*** Opening Given data ***

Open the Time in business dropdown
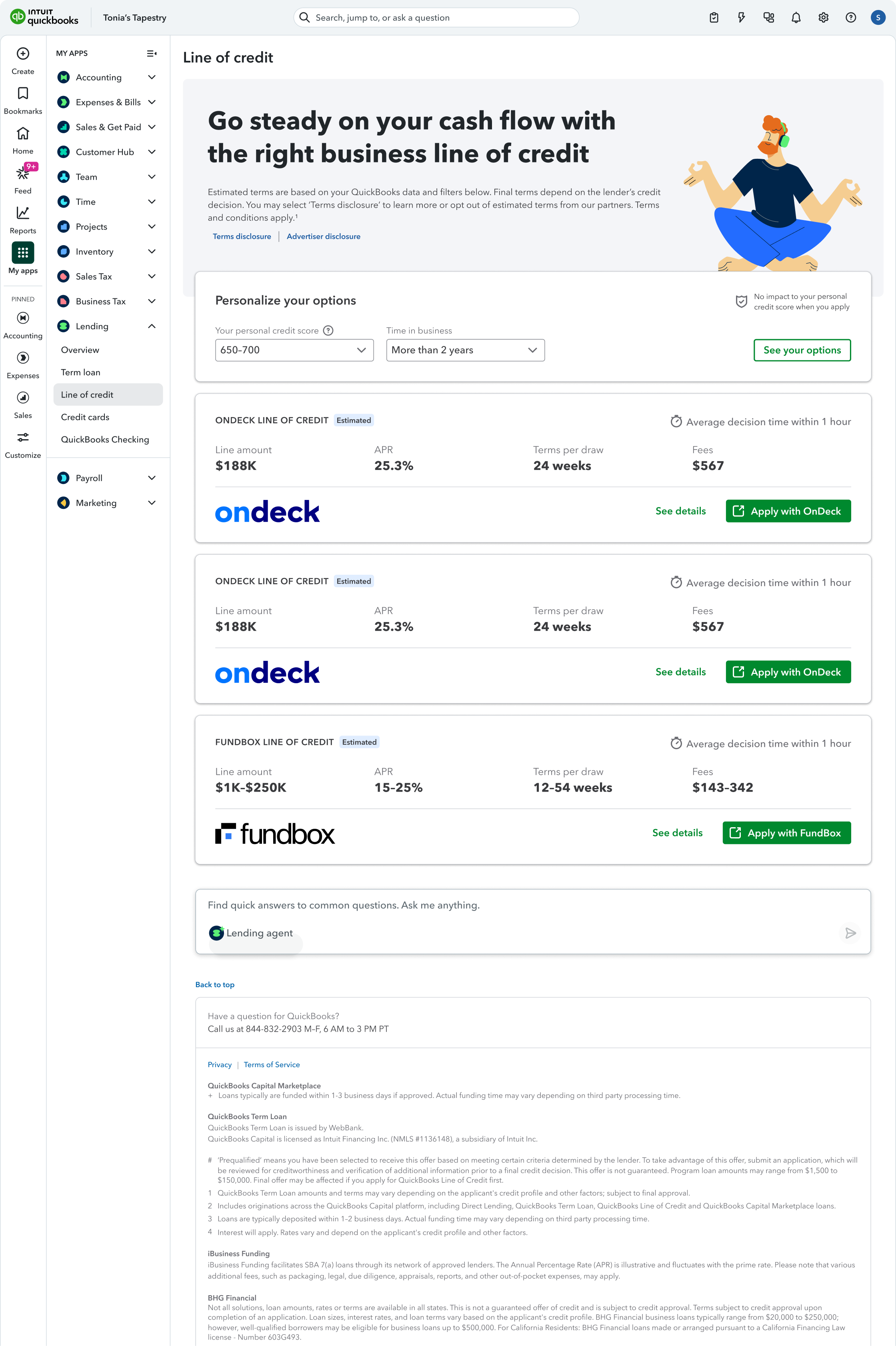Image resolution: width=896 pixels, height=1346 pixels. click(x=465, y=350)
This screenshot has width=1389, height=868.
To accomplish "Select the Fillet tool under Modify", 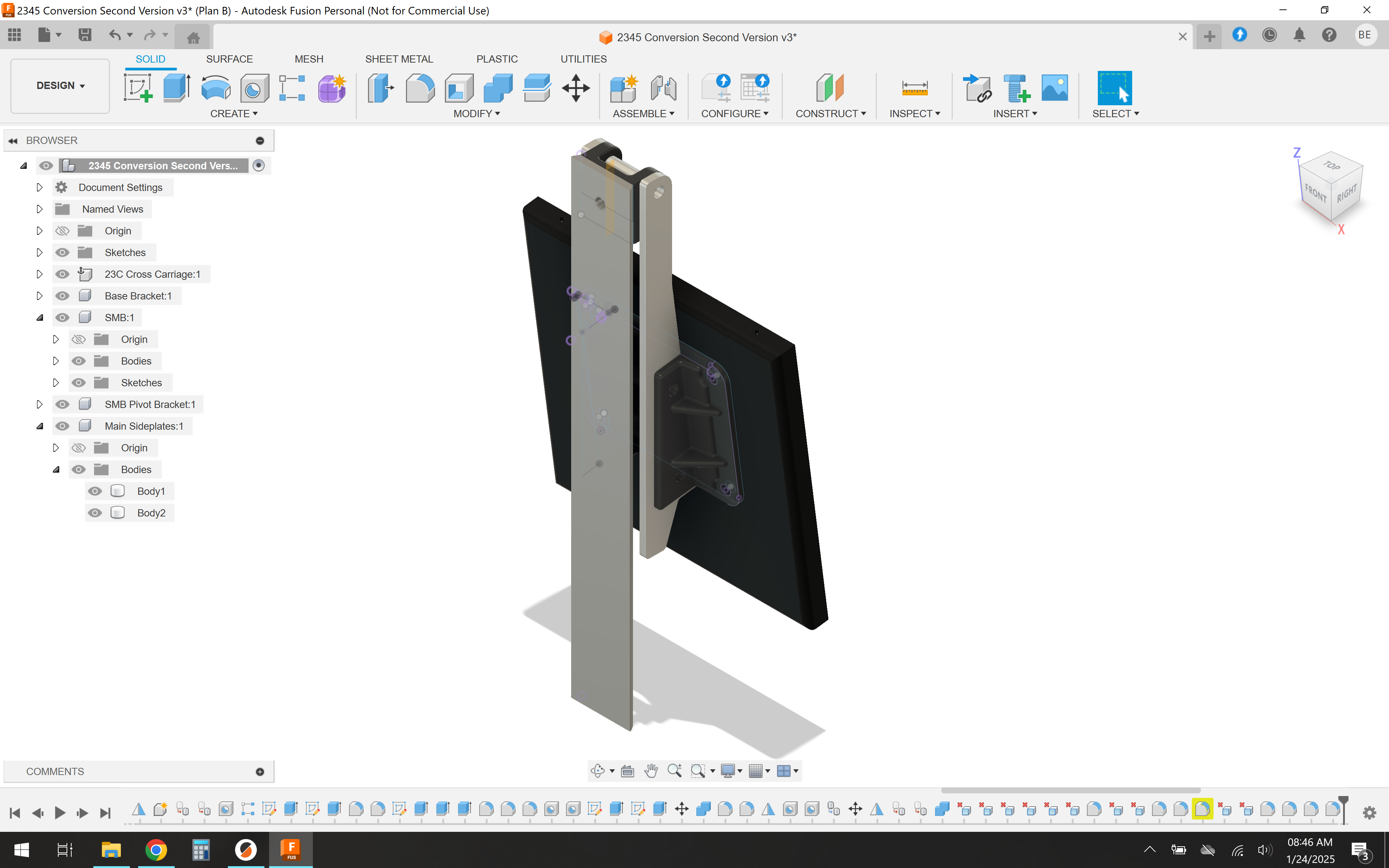I will click(x=420, y=87).
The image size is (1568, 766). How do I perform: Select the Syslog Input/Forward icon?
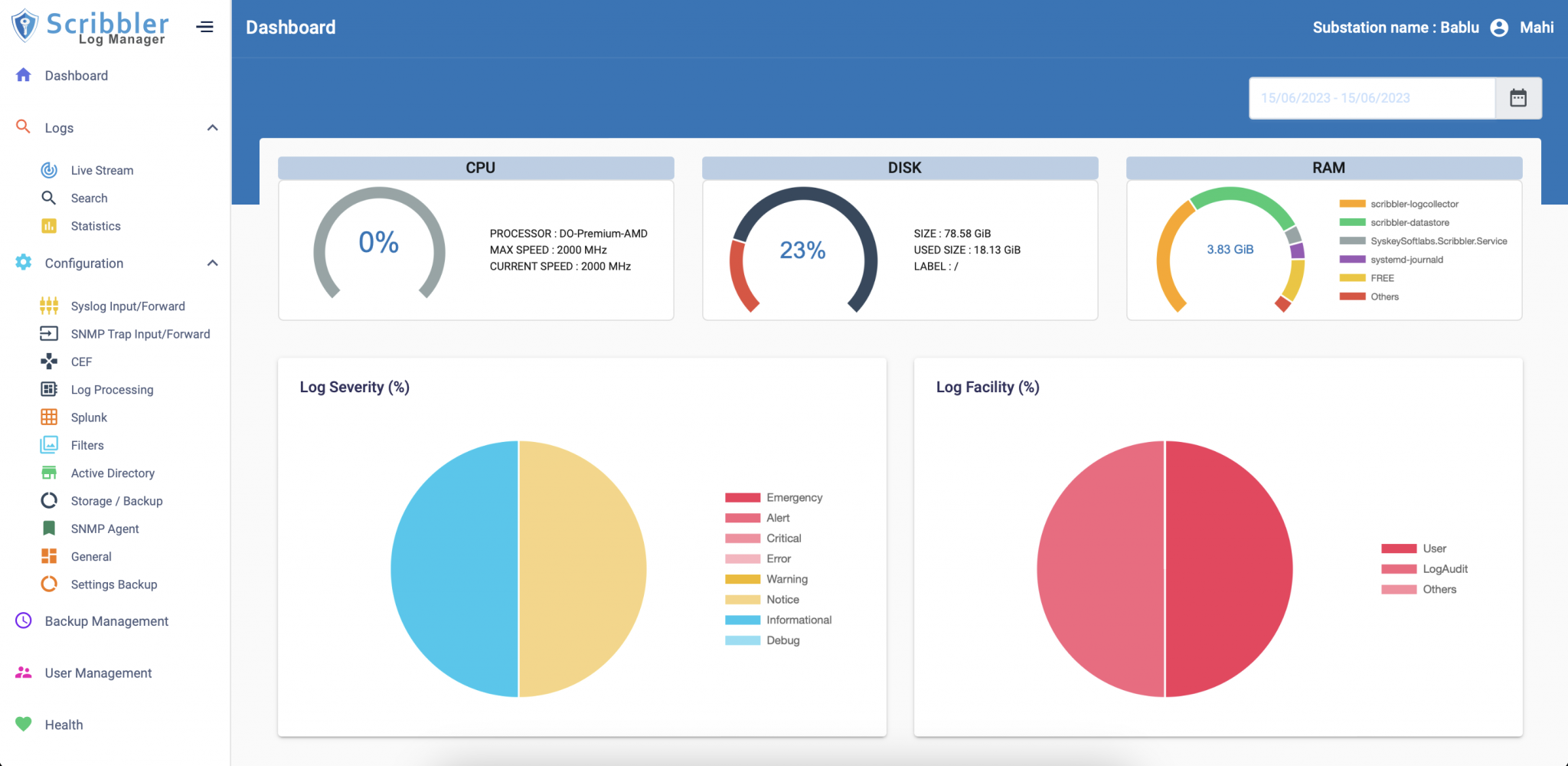(x=49, y=306)
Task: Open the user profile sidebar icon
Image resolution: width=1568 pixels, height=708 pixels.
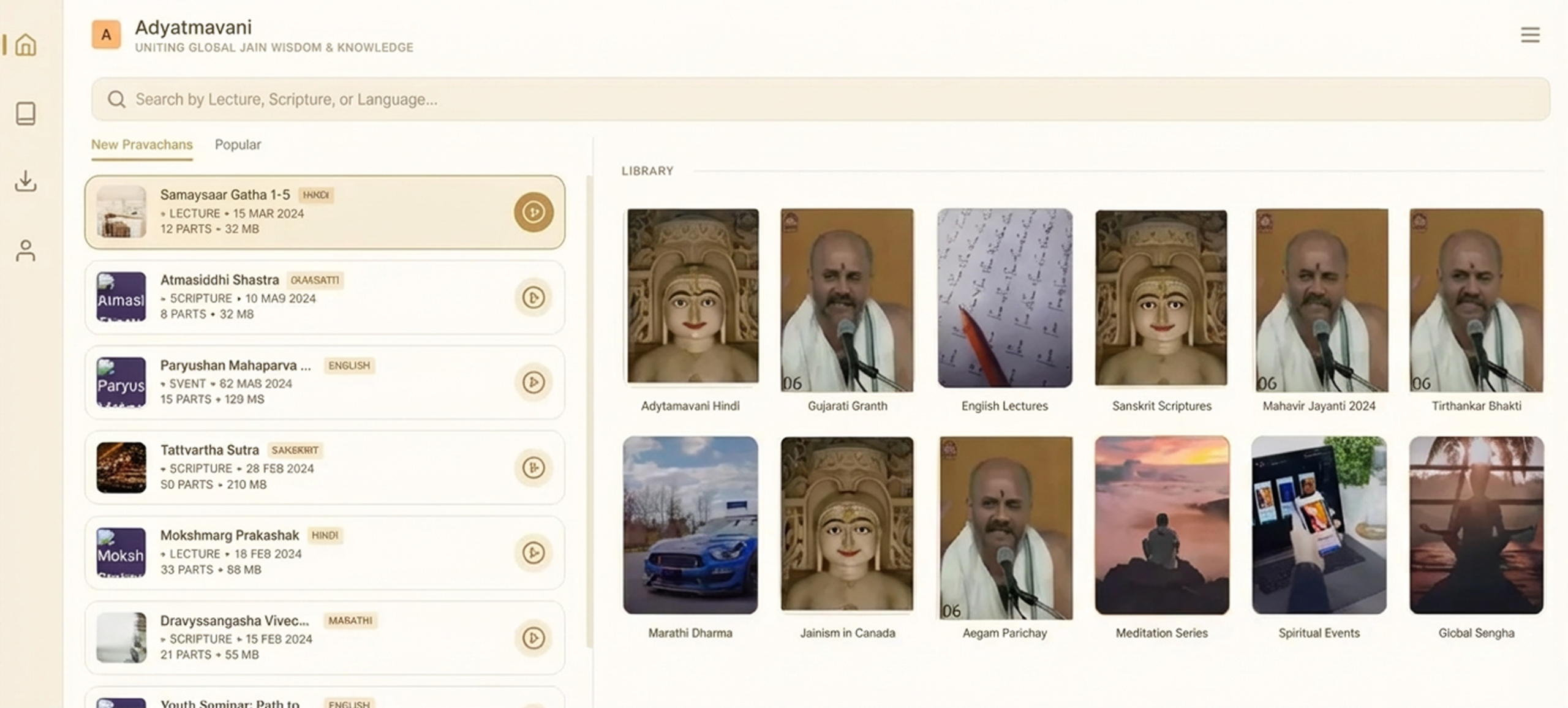Action: point(26,250)
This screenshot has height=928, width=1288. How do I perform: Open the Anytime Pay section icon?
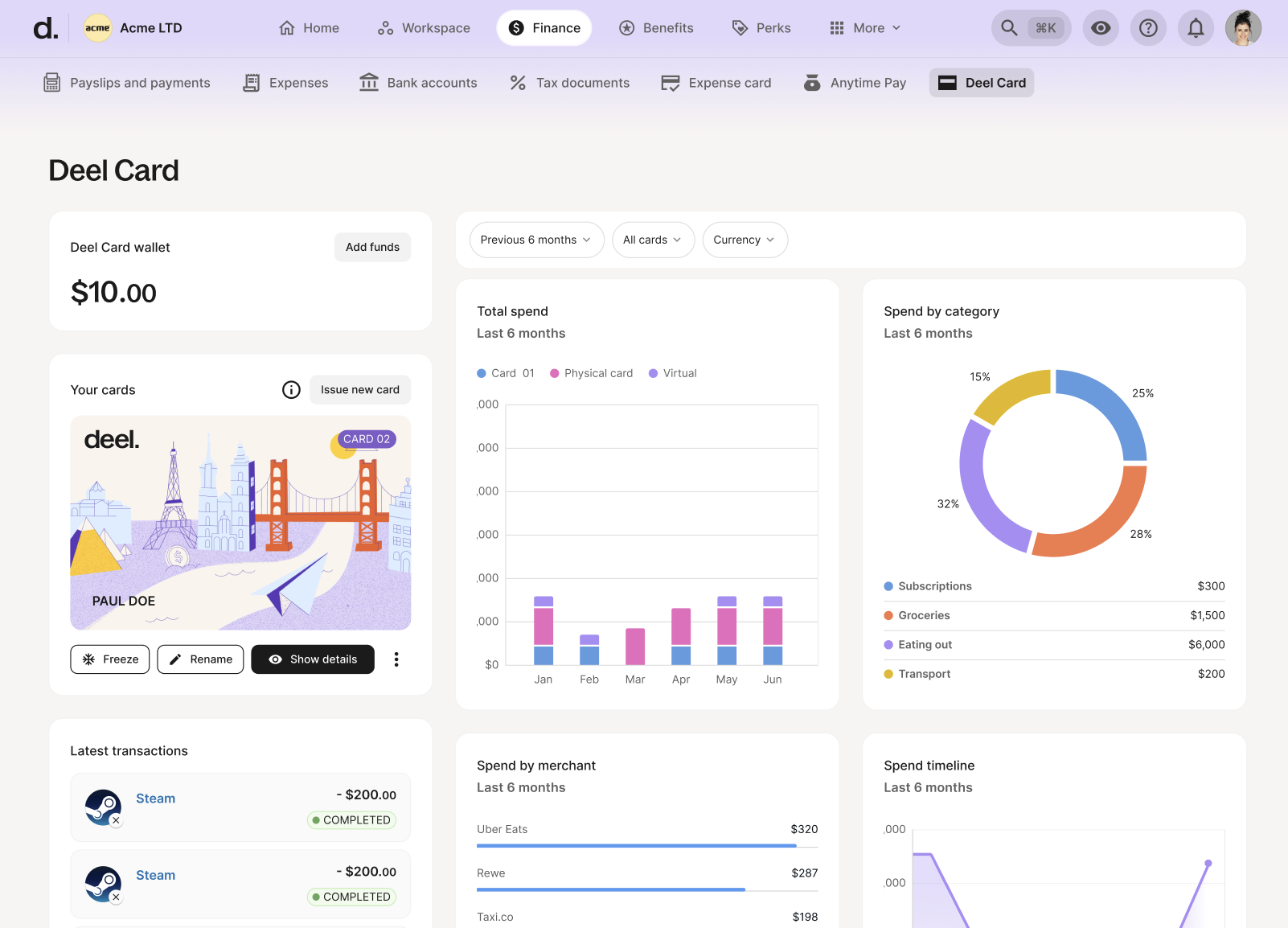tap(811, 82)
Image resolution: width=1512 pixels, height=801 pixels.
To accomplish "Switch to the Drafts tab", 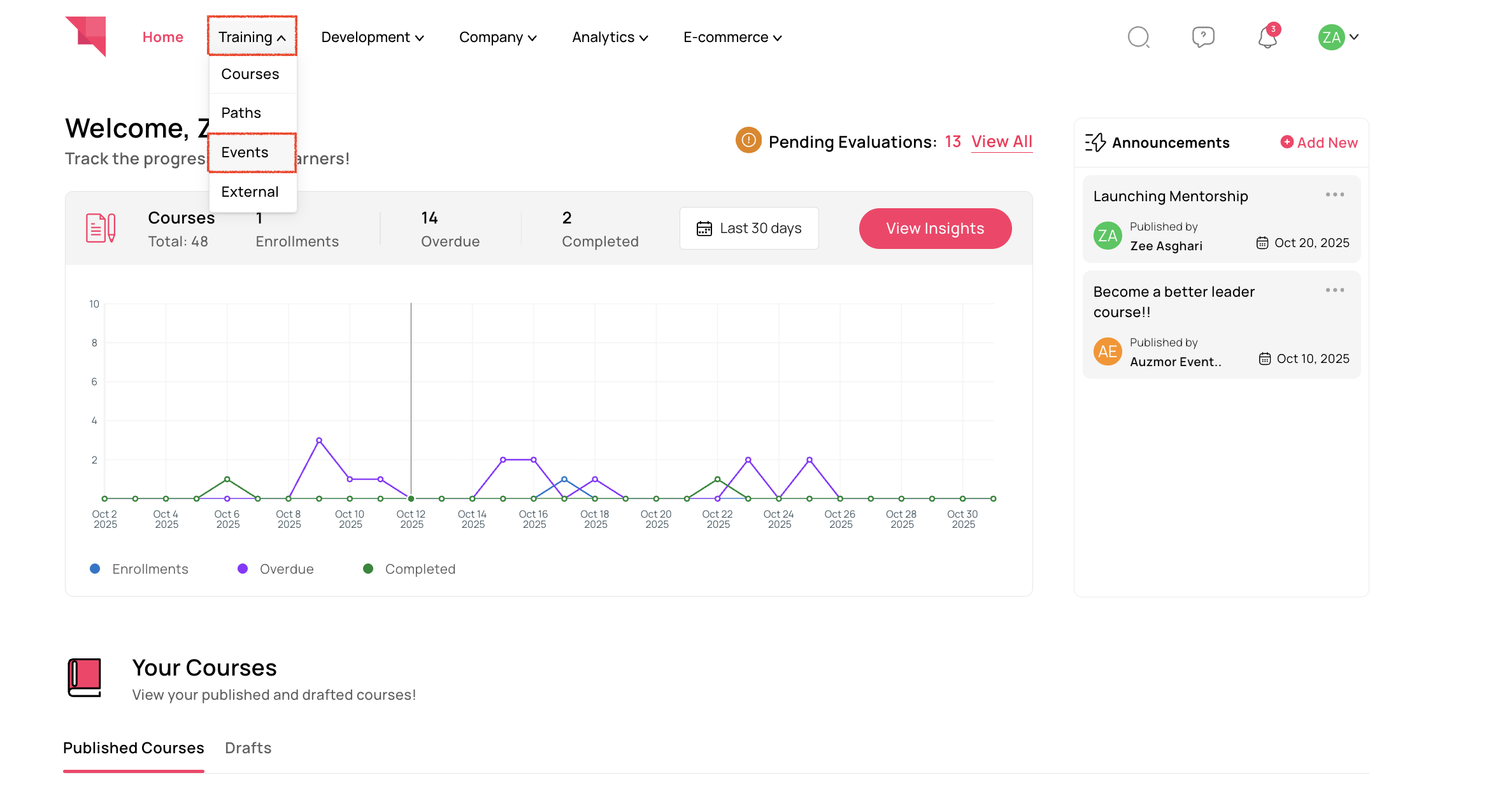I will [x=248, y=748].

*** Closing Given data ***

Would you print exactly the lines in the listing above, from the line bearing "Image resolution: width=1568" through the line bearing "Image resolution: width=1512", leaving out all pictures?

> **Task result**
Image resolution: width=1568 pixels, height=708 pixels.
Action: point(26,250)
This screenshot has height=928, width=1288. How do I perform: Open the Anytime Pay section icon?
tap(811, 82)
Image resolution: width=1512 pixels, height=801 pixels.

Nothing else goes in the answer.